Se fue la luz y bajamos por las escaleras de emergencias a saltos. La policía y los bomberos nos retuvieron más de una hora a la intemperie, por mor del temor a las réplicas. Pero ya lo demás se queda en la historia y más cuando, a los pocos días, pude contemplar y comprobar la pura crueldad de un verdadero terremoto con mayúsculas. Comprendí que lo que en verdad pasó el 11 de marzo de 2011 sobre las 15:00 horas en Fukushima, era un ensayo del Armageddon en toda regla. Y lo que aquella noche peregrina me pasó a mí, no eran más que cosquillas de niños en la barriga.
Comenzó nuestro safari de escombros y muerte, y llegamos a la región de Fukushima, que es enorme y bella a más no poder. Ahora parecía una Madonna con la cara cruzada por un azote del maligno. Entre valles verdes y boscosos, llenos de una vida y una pureza sin igual, se encuentra esta hermosísima región que desemboca en el Pacífico; bendito sea el nombre suyo. Lo que allí pude ver y comerme con los ojos no tiene nombre ni parangón. Huérfanos de todas las edades deambulaban sin rumbo con las miradas perdidas en la nada… Ausentes sus vidas, que se detuvieron el fatídico día. Hoteles convertidos en hospitales de campaña, que olían a formol y medicamentos, empapados de sangre, sudor y lágrimas. Era todo un poema apocalíptico, trágico y desangelado. Tremendo. Los campos verdes de arroz, arrasados por el salitre, parecían ahora campos de La Mancha en pleno agosto. Más su color no era el rubio de las mieses quemadas por el sol, sino el de un pardusco quemado y fangoso lleno de cadáveres y trozos a jirones despedazados de vidas ya pasadas.
Lo que cuentan los testigos es escalofriante. La tierra tembló durante treinta largos minutos, en una sucesión de once terremotos seguidos y sin tregua que zarandeó la tierra con una violencia jamás conocida en Japón. El día anterior había nevado, ya que esas tierras del norte son muy frías aún en marzo. Y la gente, después de cada sacudida, no tenía opción de huir hacia ningún lugar posible. Frente a ellos el Océano y detrás las montañas de Fukushima: los elementos los atrapaban sin remisión.

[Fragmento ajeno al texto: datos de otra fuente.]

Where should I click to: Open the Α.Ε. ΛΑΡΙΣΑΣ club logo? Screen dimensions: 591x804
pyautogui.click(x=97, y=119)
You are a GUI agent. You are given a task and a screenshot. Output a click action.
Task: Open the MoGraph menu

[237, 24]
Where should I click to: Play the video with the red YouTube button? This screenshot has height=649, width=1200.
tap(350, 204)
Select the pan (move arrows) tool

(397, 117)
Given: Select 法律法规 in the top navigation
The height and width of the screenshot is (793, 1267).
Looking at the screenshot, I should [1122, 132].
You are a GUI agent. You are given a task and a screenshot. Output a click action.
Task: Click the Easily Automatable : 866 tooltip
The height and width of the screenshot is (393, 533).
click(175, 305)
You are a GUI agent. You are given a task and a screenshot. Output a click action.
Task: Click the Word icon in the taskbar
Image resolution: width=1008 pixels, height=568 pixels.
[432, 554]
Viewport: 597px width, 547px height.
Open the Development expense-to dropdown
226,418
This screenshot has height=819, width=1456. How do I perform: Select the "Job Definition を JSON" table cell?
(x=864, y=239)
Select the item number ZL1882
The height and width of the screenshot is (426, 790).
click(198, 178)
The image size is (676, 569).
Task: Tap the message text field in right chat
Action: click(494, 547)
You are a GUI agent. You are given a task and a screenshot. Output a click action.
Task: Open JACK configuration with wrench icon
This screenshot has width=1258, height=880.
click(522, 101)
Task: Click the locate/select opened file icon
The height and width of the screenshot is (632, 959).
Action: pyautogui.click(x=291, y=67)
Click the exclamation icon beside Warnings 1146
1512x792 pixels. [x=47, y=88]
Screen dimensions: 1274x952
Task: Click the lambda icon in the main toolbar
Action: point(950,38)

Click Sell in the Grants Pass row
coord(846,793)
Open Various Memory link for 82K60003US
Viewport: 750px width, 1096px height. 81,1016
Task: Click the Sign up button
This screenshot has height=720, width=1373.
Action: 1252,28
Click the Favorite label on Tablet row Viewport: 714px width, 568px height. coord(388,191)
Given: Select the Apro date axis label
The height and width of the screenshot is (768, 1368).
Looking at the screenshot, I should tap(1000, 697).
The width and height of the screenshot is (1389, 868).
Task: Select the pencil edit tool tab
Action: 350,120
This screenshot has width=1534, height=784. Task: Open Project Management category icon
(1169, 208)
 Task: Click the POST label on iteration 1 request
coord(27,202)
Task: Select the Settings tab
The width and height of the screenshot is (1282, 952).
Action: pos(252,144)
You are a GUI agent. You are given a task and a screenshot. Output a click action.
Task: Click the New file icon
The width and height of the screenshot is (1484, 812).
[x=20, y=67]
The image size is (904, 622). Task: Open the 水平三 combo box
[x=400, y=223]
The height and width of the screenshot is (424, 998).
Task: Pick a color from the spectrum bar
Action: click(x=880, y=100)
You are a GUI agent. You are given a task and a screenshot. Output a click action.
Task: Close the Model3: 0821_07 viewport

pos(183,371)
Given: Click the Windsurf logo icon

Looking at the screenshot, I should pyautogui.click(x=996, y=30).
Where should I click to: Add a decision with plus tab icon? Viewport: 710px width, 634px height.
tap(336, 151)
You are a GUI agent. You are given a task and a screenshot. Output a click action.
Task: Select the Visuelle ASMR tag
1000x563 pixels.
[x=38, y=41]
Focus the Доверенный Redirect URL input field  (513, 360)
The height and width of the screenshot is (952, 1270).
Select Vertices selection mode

Cuando por fin pudieron poner pie en tierra y muchas casas ya ardían en ascuas vivas, y los alaridos y los gritos de dolor acompasaban el trance, los postes de la luz cayeron derribados, al originarse un viento huracanado que se llevaba a los animales pesados por el aire cual mariposillas frágiles. En cierto momento se abrió el cielo en canal y comenzaron a granizar bolas de hielo enormes y duras. Todo esto ocurrió en el transcurso de una sola hora infernal que, como colofón, acabo con el In-Pacífico a veinte metros por encima de ellos, causando destrozos demoníacos y endiablados. No pudieron darse cuenta de que venía el mar hacia ellos. El ruido ensordecedor de los granizos, el silbido mortífero del huracán y los lloros, quejidos y gritos desesperados, acabaron anegados para siempre en el fondo del valle.
Yo he vuelto, pero algo de mí también se ahogó para siempre en Fukushima…
Posdata: Y digo yo que qué hace el hombre aún luchando con los problemas nucleares… ¿No tenemos bastante ya?